# [Problem details]
Copy every record exactly. Nothing may be skipped.
------------------------------------
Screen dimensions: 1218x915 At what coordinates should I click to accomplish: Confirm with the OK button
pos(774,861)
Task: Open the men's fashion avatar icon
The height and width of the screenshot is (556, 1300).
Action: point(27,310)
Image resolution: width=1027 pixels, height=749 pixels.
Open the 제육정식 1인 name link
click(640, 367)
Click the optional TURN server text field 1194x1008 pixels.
------------------------------------
# [Response for this exercise]
Screen dimensions: 1218x915 At what coordinates should I click to accomplish: Confirm with the OK button
pos(774,861)
Task: Open the men's fashion avatar icon
The height and width of the screenshot is (556, 1300).
Action: point(27,310)
Image resolution: width=1027 pixels, height=749 pixels.
Open the 제육정식 1인 name link
click(640, 367)
Click the optional TURN server text field 1194x1008 pixels.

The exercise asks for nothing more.